The study findings supported health inequalities according to gender and age. In order to explain the emergence and persistence of health inequalities, social scientists rely primarily on two theories. The root cause theory explains how people in higher social classes have more ways to avoid health risks and pay for treatment, thereby contributing to better health. The second theory is the theory of cumulative advantages which note that the relative advantages become cumulative benefits throughout life, and ultimately producing inequities [35].

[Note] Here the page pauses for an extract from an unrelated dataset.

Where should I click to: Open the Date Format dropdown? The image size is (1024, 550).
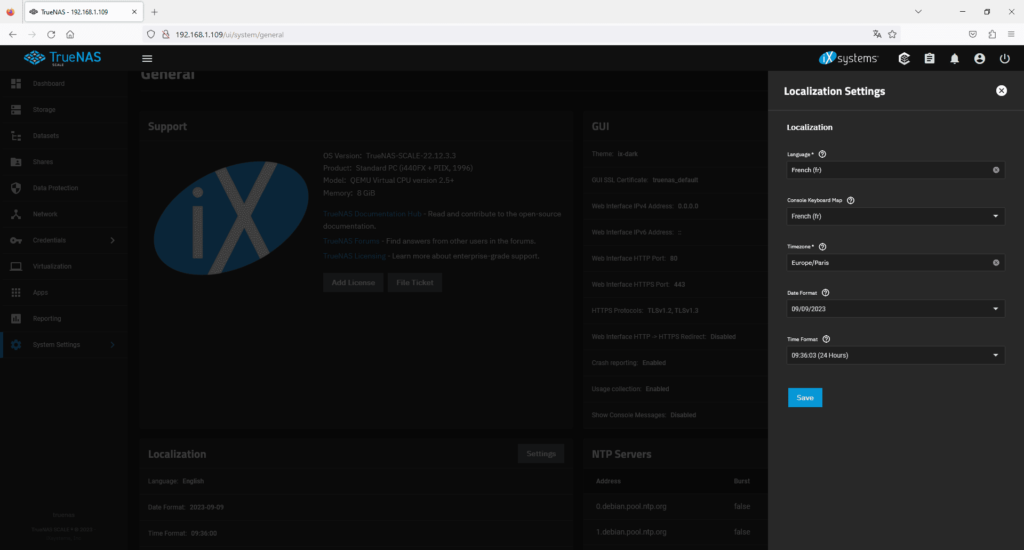point(995,309)
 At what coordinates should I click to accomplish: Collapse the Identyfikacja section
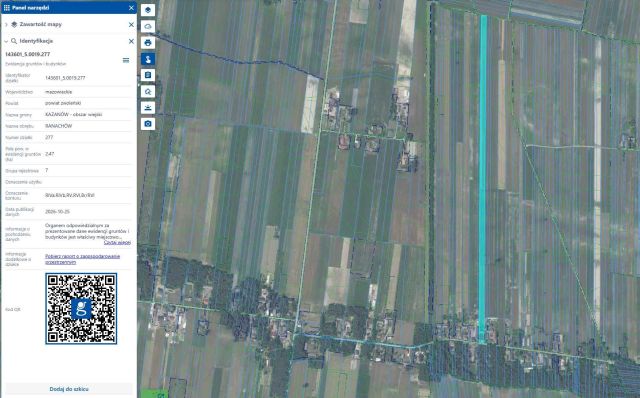coord(6,41)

The present work revealed that age, gender, education, perceived financial status, physical inactivity, and comorbidities were associated with frailty. The results are indicative of the discriminative ability of the GFI. Our results were consistent with those of the SHARE study conducted in European countries [32] where women were more likely to be frail than men and increasing age positively influenced the probability of frailty, while additional years of education had a negative effect on this probability. Frailty increases with age because as people age, they accumulate deficits [34]: aging process generates limitations for carrying out some activities [15], and elderly become more vulnerable to adverse health outcome challenges [34]. A greater prevalence of frailty is expected in the female population because women live longer and generally have a larger number of comorbidities [32]. Also, the poor financial perception is more prevalent in frail elderly persons as poverty or precariousness is a major risk factor for poor health outcomes that are usually more prevalent in rural settings [36].

4.1 Limitations of study

There were some potential limitations of the current study. It was carried out in only one area of Lebanon because of a lack of resources which limits the results to a certain region. The design effect of a cluster sample was not calculated. Also, this is a cross-sectional study which cannot establish a temporal relationship between individual characteristics and frailty.

5 Conclusion

The GFI Arabic version has been evaluated as a valid and reliable instrument in rural and urban Lebanese elderly populations.